[Dataset entries]
'''

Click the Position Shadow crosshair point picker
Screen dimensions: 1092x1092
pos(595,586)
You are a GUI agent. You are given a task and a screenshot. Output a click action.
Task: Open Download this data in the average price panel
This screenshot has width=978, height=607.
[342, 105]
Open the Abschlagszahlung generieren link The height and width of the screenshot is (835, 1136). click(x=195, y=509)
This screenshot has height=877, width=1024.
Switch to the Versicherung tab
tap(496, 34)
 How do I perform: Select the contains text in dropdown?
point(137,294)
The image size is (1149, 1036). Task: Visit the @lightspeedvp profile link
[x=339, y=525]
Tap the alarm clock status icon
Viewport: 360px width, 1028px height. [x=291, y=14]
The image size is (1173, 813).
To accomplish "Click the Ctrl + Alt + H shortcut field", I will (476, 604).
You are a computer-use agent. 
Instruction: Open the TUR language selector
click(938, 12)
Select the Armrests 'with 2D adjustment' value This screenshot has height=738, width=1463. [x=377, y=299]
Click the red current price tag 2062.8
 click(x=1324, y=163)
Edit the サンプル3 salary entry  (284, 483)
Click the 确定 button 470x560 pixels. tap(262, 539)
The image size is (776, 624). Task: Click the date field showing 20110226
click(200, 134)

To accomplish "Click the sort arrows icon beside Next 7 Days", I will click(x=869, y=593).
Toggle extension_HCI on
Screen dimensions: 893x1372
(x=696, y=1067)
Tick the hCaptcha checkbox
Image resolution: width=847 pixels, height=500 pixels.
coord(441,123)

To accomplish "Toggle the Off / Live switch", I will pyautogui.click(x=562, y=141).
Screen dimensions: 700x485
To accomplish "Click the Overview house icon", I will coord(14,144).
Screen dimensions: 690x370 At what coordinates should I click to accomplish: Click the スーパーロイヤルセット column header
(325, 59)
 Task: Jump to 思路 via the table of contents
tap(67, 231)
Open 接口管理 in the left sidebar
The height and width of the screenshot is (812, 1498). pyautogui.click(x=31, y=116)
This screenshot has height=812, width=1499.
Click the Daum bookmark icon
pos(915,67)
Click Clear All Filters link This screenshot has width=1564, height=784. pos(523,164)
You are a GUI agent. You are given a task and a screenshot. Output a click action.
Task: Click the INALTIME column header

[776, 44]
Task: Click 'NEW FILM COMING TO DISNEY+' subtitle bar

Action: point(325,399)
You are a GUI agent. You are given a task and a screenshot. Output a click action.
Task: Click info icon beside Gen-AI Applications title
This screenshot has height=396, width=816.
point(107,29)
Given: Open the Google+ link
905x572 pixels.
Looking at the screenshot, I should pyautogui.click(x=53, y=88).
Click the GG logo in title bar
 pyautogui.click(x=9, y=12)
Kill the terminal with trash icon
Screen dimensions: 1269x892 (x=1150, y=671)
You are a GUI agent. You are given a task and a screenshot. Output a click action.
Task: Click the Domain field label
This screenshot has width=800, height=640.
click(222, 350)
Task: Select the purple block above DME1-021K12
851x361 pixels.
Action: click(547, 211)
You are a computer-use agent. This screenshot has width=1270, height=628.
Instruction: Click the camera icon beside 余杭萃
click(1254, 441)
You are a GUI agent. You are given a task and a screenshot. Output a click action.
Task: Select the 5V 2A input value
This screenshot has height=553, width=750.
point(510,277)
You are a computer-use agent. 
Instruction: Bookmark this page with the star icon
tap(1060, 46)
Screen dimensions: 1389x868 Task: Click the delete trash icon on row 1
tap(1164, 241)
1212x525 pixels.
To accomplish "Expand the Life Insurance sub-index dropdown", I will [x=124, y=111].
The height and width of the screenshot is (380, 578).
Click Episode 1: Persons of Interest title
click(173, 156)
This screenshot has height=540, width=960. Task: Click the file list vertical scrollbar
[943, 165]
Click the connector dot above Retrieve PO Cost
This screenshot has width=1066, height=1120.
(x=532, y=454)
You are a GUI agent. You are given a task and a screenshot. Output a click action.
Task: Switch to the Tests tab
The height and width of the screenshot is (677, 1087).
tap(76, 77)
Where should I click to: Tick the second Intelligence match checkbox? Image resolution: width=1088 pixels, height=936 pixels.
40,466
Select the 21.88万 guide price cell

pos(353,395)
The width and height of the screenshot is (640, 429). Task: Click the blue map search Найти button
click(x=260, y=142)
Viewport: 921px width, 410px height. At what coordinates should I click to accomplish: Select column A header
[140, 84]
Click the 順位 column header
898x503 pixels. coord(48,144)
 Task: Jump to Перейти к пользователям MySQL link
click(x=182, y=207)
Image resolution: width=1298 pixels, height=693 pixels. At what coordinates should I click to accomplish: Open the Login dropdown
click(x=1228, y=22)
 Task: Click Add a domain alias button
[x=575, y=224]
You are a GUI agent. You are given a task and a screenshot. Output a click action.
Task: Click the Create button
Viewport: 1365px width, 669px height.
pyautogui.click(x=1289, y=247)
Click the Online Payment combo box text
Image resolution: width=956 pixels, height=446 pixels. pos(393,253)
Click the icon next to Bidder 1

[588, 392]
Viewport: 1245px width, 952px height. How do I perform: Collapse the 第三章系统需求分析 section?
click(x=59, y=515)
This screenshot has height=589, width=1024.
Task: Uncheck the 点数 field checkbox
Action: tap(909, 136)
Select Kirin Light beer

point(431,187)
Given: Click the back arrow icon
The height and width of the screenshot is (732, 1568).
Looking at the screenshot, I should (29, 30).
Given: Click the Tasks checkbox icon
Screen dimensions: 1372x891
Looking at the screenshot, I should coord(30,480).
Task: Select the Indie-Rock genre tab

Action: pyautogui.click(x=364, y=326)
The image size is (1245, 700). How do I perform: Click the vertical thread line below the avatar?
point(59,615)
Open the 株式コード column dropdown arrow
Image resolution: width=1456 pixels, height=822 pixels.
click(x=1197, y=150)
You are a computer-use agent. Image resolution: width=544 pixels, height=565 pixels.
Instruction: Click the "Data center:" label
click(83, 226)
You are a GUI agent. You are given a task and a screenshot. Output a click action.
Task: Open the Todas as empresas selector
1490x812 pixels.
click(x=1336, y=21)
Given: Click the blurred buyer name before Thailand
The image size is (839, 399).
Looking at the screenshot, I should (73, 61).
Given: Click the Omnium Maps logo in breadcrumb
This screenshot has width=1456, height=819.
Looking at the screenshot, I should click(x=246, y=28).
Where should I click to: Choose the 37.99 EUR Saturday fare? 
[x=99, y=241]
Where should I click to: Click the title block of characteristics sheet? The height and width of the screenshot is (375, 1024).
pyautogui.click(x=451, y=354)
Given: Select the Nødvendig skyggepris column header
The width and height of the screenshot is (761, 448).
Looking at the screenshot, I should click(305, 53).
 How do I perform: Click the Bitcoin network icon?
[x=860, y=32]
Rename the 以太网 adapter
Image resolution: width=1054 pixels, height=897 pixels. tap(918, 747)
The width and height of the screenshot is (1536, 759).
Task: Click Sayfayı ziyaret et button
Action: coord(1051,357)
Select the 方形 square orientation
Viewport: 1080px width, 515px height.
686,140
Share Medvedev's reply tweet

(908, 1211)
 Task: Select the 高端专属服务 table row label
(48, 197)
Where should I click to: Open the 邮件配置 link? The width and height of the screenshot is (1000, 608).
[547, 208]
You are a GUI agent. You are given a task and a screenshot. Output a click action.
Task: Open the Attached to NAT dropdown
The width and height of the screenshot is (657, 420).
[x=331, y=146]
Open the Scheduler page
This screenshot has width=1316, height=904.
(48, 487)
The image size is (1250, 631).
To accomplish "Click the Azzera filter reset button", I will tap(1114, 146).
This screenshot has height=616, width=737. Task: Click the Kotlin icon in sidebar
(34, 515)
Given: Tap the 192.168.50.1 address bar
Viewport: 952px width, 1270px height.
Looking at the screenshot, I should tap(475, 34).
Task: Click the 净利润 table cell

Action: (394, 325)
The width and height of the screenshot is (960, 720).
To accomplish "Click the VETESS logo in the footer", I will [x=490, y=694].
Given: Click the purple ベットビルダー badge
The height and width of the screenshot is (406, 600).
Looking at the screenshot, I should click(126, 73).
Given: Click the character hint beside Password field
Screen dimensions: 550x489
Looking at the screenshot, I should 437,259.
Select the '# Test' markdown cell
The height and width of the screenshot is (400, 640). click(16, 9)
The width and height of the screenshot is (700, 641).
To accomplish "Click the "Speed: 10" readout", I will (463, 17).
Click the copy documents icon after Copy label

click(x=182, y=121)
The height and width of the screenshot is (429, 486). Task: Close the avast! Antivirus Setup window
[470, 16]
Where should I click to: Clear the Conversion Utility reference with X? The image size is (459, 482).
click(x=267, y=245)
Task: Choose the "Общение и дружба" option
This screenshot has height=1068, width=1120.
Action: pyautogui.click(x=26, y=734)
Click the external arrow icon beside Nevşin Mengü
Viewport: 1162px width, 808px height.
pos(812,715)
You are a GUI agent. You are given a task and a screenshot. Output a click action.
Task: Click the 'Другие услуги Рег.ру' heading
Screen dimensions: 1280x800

'''

Could you restate word for word the lines above, from the one that contains "Click the Online Payment combo box text" through the one that contains "Given: Click the back arrow icon", and no others?

**Result of this task:**
Click the Online Payment combo box text
Image resolution: width=956 pixels, height=446 pixels. pos(393,253)
Click the icon next to Bidder 1

[588, 392]
Viewport: 1245px width, 952px height. How do I perform: Collapse the 第三章系统需求分析 section?
click(x=59, y=515)
This screenshot has height=589, width=1024.
Task: Uncheck the 点数 field checkbox
Action: tap(909, 136)
Select Kirin Light beer

point(431,187)
Given: Click the back arrow icon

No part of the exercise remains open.